▶ **Task to complete**
Please transcribe exactly, and only, the lines of the data below between the line holding "Task: Click the tools tag" and the line holding "Task: Click the Share button", inclusive.

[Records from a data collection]
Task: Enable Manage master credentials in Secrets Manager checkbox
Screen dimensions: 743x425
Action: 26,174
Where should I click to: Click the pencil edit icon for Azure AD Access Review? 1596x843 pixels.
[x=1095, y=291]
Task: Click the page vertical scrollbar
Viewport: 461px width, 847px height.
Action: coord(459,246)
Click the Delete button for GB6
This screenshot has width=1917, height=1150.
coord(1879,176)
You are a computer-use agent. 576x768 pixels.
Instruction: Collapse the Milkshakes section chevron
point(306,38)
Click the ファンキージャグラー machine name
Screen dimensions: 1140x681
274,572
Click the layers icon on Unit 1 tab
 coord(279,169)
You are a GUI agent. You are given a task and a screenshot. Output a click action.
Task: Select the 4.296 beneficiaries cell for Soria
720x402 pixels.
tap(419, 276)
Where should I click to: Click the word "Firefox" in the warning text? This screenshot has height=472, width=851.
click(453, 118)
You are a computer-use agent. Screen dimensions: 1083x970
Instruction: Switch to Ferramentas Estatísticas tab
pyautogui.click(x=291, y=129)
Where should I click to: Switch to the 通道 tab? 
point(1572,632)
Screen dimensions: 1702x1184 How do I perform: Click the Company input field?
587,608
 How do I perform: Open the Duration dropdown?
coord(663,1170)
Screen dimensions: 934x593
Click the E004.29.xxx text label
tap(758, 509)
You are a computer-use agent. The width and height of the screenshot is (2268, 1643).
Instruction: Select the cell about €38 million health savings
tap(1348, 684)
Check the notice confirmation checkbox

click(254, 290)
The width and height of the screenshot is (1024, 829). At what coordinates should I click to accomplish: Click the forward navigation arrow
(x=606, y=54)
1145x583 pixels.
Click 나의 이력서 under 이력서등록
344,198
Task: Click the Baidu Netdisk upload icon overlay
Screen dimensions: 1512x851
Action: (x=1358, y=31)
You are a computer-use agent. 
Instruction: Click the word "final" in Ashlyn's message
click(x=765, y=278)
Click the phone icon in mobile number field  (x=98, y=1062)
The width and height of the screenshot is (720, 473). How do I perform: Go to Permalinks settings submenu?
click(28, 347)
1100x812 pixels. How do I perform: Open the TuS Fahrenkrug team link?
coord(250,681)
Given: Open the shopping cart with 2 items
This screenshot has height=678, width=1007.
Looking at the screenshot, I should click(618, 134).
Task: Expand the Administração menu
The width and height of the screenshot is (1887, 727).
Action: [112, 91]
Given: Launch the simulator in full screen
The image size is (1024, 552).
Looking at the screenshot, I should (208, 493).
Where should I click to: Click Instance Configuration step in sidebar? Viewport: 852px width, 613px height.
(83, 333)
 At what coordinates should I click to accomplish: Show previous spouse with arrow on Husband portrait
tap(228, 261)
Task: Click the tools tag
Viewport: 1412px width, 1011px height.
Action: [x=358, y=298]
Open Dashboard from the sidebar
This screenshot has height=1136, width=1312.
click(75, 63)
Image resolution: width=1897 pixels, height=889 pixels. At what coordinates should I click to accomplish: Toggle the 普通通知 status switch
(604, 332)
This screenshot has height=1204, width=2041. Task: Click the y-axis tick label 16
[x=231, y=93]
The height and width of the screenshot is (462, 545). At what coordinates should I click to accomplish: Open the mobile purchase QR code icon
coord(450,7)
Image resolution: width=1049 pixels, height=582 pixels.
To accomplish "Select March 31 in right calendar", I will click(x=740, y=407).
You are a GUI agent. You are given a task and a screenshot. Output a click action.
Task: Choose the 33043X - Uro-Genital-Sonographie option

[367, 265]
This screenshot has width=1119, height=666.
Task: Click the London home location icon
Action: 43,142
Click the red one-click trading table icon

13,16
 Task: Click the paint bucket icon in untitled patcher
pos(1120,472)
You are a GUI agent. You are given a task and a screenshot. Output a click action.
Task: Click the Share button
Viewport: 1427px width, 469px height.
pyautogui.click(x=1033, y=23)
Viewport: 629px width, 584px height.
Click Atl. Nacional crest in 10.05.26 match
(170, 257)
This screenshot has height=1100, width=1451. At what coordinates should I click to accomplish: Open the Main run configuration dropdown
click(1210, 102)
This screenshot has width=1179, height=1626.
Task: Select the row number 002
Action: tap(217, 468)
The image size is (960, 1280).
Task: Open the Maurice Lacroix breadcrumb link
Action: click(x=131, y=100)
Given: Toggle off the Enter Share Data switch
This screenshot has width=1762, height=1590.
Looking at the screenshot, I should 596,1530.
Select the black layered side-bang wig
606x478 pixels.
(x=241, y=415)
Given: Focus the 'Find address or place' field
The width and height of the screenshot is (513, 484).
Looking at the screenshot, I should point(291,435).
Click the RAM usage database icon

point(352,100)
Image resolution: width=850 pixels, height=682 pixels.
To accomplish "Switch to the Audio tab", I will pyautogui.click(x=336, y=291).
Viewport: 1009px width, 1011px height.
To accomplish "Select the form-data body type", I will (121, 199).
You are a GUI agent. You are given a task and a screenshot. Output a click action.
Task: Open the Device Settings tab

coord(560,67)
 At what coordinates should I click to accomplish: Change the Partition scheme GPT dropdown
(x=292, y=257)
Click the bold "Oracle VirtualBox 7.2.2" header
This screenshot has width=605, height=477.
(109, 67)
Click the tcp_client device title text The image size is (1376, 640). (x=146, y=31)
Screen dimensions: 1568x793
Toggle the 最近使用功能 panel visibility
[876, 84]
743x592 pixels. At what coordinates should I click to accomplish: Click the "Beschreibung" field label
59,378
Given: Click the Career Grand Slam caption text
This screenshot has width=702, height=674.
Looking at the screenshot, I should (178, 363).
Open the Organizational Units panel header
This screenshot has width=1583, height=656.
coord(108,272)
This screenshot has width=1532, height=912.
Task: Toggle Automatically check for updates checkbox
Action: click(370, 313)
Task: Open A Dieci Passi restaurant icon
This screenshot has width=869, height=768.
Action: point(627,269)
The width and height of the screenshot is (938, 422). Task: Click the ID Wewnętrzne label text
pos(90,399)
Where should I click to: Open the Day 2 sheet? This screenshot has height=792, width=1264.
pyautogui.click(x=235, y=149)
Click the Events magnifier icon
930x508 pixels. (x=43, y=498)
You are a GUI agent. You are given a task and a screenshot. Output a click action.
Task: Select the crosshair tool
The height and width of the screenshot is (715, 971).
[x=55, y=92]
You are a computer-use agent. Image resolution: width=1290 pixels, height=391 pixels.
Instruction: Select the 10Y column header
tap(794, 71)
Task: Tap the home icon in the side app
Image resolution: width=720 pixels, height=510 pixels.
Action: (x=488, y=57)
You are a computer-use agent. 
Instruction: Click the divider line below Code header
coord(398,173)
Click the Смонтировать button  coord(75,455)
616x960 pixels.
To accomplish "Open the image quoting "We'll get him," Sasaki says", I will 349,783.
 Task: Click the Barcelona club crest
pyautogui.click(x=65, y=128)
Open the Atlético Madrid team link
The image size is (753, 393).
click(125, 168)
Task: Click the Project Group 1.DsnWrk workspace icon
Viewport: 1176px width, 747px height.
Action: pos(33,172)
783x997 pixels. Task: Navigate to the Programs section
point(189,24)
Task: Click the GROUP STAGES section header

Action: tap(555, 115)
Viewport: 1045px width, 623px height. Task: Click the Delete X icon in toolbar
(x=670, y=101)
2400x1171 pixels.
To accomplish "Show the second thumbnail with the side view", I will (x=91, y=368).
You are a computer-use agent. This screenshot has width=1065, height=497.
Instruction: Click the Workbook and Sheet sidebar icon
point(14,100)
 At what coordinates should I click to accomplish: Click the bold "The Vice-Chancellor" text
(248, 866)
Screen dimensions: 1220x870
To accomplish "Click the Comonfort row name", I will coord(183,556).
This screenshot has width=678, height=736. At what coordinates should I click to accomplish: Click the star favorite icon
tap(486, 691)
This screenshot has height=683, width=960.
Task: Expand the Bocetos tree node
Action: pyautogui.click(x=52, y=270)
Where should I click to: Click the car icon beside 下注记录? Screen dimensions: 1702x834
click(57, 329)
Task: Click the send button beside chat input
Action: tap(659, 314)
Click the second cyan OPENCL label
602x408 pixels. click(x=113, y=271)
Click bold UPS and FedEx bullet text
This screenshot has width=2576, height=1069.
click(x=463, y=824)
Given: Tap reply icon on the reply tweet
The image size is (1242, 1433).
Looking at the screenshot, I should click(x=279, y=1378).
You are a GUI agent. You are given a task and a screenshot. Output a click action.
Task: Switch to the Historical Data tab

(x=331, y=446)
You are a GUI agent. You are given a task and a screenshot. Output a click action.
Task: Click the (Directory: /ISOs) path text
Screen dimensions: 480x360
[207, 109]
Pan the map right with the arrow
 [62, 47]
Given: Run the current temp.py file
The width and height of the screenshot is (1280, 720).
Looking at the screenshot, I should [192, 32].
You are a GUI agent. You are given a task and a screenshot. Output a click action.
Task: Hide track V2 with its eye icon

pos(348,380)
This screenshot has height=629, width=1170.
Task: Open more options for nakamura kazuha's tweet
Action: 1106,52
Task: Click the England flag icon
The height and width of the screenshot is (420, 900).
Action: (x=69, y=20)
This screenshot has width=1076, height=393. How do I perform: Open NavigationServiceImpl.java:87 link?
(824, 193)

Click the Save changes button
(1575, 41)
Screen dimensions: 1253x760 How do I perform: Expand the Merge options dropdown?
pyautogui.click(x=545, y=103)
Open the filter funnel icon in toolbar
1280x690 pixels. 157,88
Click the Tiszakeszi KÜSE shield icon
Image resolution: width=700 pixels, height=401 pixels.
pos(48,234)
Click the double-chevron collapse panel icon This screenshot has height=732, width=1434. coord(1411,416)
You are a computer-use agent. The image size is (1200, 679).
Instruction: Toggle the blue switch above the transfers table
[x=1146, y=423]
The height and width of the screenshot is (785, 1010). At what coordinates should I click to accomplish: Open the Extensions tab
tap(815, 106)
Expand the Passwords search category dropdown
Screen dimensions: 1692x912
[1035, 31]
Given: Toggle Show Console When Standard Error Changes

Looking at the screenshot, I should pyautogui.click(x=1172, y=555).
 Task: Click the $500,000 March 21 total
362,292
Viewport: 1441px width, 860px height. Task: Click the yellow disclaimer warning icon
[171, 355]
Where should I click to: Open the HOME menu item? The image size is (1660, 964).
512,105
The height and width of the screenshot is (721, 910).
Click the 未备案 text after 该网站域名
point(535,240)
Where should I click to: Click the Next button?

▶ **Answer to this problem**
Task: Click the tools tag
Viewport: 1412px width, 1011px height.
Action: [x=358, y=298]
Open Dashboard from the sidebar
This screenshot has height=1136, width=1312.
click(75, 63)
Image resolution: width=1897 pixels, height=889 pixels. At what coordinates should I click to accomplish: Toggle the 普通通知 status switch
(604, 332)
This screenshot has height=1204, width=2041. Task: Click the y-axis tick label 16
[x=231, y=93]
The height and width of the screenshot is (462, 545). At what coordinates should I click to accomplish: Open the mobile purchase QR code icon
coord(450,7)
Image resolution: width=1049 pixels, height=582 pixels.
To accomplish "Select March 31 in right calendar", I will click(x=740, y=407).
You are a GUI agent. You are given a task and a screenshot. Output a click action.
Task: Choose the 33043X - Uro-Genital-Sonographie option

[367, 265]
This screenshot has width=1119, height=666.
Task: Click the London home location icon
Action: 43,142
Click the red one-click trading table icon

13,16
 Task: Click the paint bucket icon in untitled patcher
pos(1120,472)
You are a GUI agent. You are given a task and a screenshot. Output a click action.
Task: Click the Share button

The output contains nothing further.